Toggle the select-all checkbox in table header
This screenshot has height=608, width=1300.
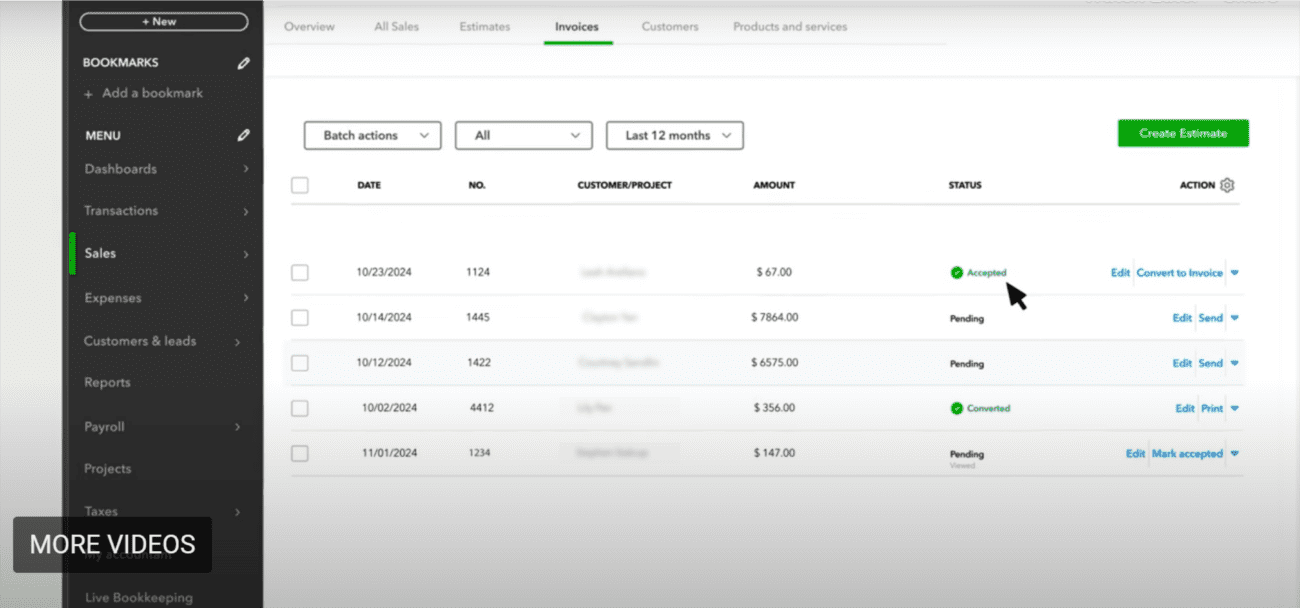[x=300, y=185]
...
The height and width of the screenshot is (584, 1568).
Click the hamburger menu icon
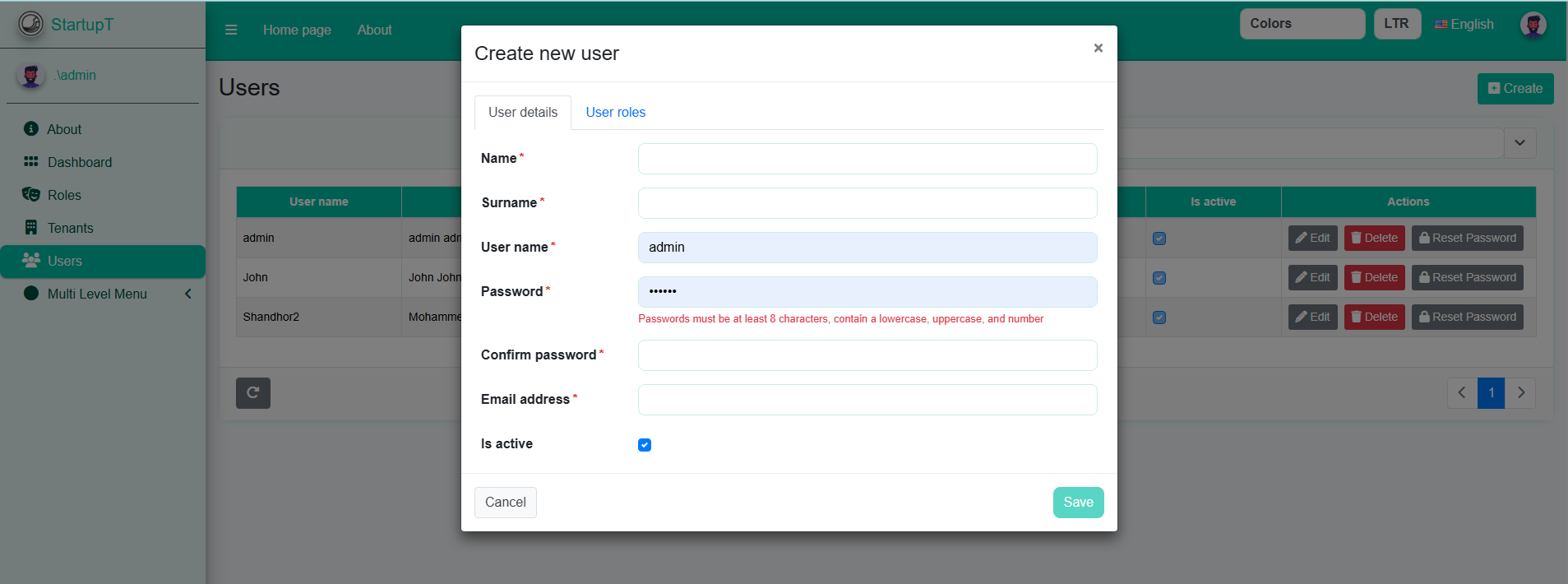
* * *
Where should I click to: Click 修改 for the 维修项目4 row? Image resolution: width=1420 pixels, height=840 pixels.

* **What to do**
In the records above, each line with the string "Click" should be copied.

* **Response to the exercise**
Click the hamburger menu icon
Where should I click to: Click 修改 for the 维修项目4 row? Image resolution: width=1420 pixels, height=840 pixels.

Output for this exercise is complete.